We have a lot of farmland out here that can be brought back into more intensive production, along with woodlands, which could be transitioned into food production without completely losing the forest ecosystem. The challenge is to increase local farming exponentially while regenerating our natural capital; building soil and restoring biodiversity while sequestering climate damaging carbon from the atmosphere. If we can accomplish that here we can become a model for other communities. So if lots of communities around the planet start to localize their economies that way, and start to build soil, and draw down carbon out of the air and into the soil and maintain healthy forests, we might have a chance to turn things around for our kids. So at the same time we are adapting to climate change and resource depletion, we are also doing our part to mitigate the problem. Localized regenerative agriculture can really help to solve the climate problem, and provide better quality of life to a lot of people, because everybody knows that local, fresh food is way better than what we get at the supermarket that’s shipped from 2,000 miles away.

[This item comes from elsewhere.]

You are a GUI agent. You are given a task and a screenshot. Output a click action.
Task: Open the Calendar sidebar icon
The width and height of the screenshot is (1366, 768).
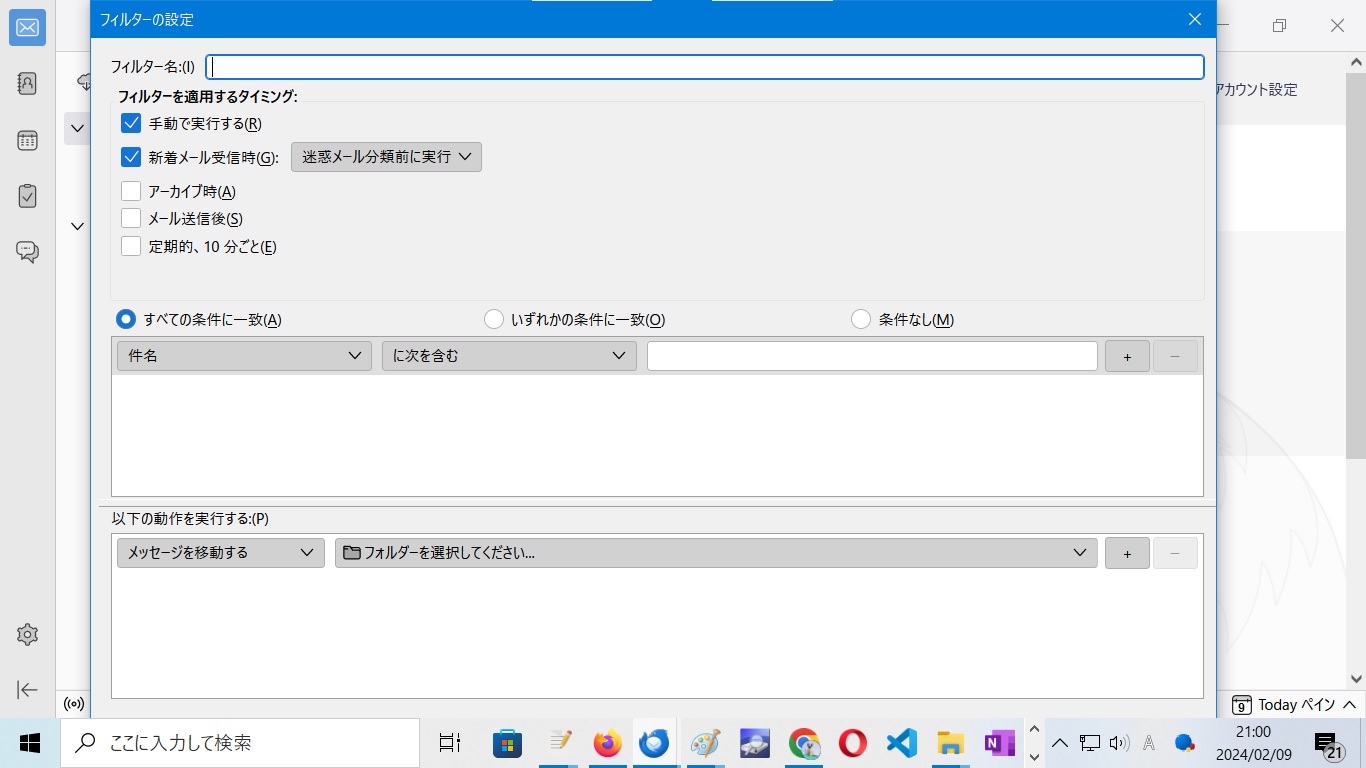(27, 140)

So that’s kind of our vision—putting people to work solving our problems; building renewable energy infrastructure, growing food, community and human powered transportation… In terms of the shelter aspect, we need to reskill our community so people have more control over building their own shelter or working together towards that end. We recently helped a young woman design and plan her own tiny house which she built with her grandfather. That was really rewarding. Owning land and a conventional home is so out of reach for so many these days—young and old. It can also be isolating. We need to find alternatives.
At the end of the day, I think our biggest challenge is to work on creating community. We’ve been kind of conditioned in our culture, to be “every person for themselves”—we all have our own car and our own house with our own yard and our own garden and lawnmower, etc. It’s really not a very tenable future for humanity, for everyone to be fending for themselves. A lot of what we’ve been doing here is relationship building, and we spend a lot of time thinking about ways of organizing so everyone’s special gifts are brought to the surface and all voices are heard. I think that’s our biggest challenge in the end. It’s not a technological challenge as much as it is a cultural challenge. So we’re working on two fronts; one, to introduce sustainable technology and agriculture to people, and at the same time, try to change our culture to be more cooperative and community-based.